К тому же, все полагали (потому что их так воспитывали, потому что так говорилось с утра до вечера по радио, по телевидению), что они живут в самой свободной, прекрасной стране, и эта страна не только сама стремится жить по правилам равенства и справедливости, но и другим помогает. И главное: то, что мы имеем – это еще не предел совершенства, мы должны идти вперед, строить совсем светлое коммунистическое общество, в котором уж действительно все будут равны и смогут развивать свою личность полноценно. Поэтому я считаю, что для нашего поколения то время – подарок судьбы.

Хотя я лично, вероятно, больше реализовалась именно в нынешних условиях. Я могла, конечно, раскрыть себя и в Советском Союзе, может быть, тоже стала бы деканом, может быть, еще выше. Но это был бы государственно-партийный вуз с жестко определенными программами. А здесь я, пользуясь свободой, создавала на пустом месте восточный факультет, как теперь уже все понимают, своеобразный, современный, нужный. Может быть, я гораздо меньше выезжала бы за рубеж, хотя у меня-то возможности были: работая секретарем райкома, я, наоборот, других «выпускала» за границу, подписывая им характеристики.

Сейчас многое доступно, мне удалось попутешествовать по миру в качестве туриста. Но я не могу чувствовать себя счастливой. Я считаю, что сейчас такое время, когда счастливой быть просто стыдно. Как не реагировать на нищих, брошенных детей, наркоманов, несправедливость, низкий престиж страны…

«Политика стала безобразной»

Как произошло крушение идеалов?

● **ПОКАЗАННЫЕ ЗАПИСИ**
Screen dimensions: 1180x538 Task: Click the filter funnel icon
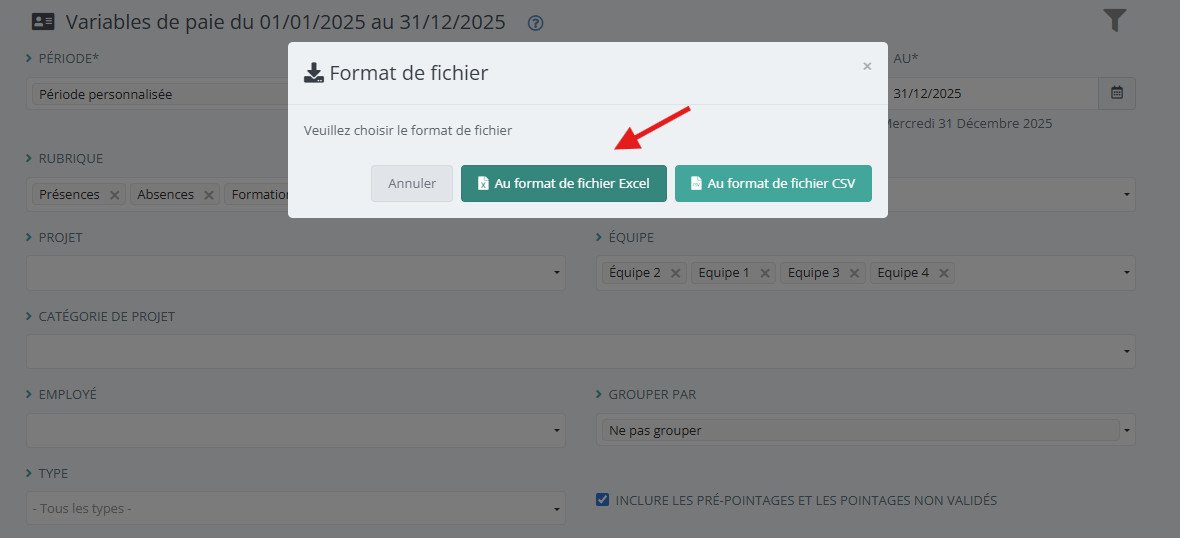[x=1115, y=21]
==
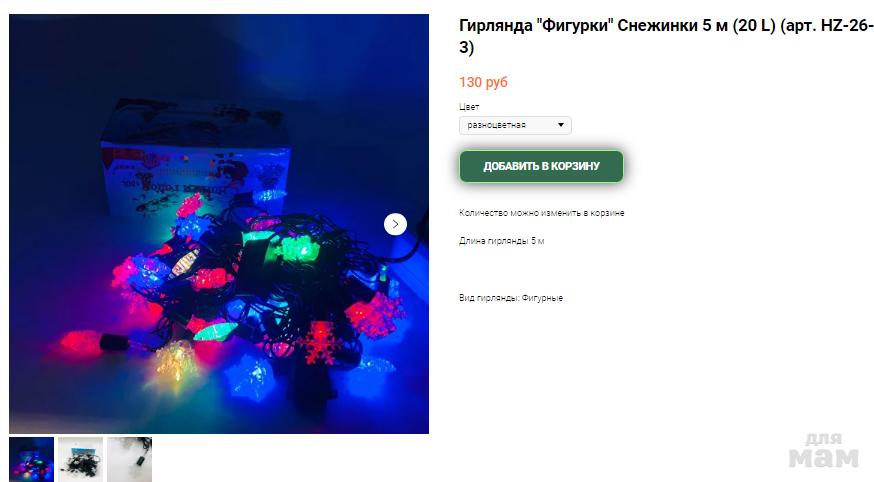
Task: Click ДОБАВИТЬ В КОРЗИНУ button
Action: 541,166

● **ЦЕЛЬ ЗАДАНИЯ**
Верните дословно фрагмент отрывка о советском времени, который открывается словами «Хотя я лично, вероятно, больше» и завершается словами «подписывая им характеристики.».

● **ОТВЕТ К ЗАДАНИЮ**
Хотя я лично, вероятно, больше реализовалась именно в нынешних условиях. Я могла, конечно, раскрыть себя и в Советском Союзе, может быть, тоже стала бы деканом, может быть, еще выше. Но это был бы государственно-партийный вуз с жестко определенными программами. А здесь я, пользуясь свободой, создавала на пустом месте восточный факультет, как теперь уже все понимают, своеобразный, современный, нужный. Может быть, я гораздо меньше выезжала бы за рубеж, хотя у меня-то возможности были: работая секретарем райкома, я, наоборот, других «выпускала» за границу, подписывая им характеристики.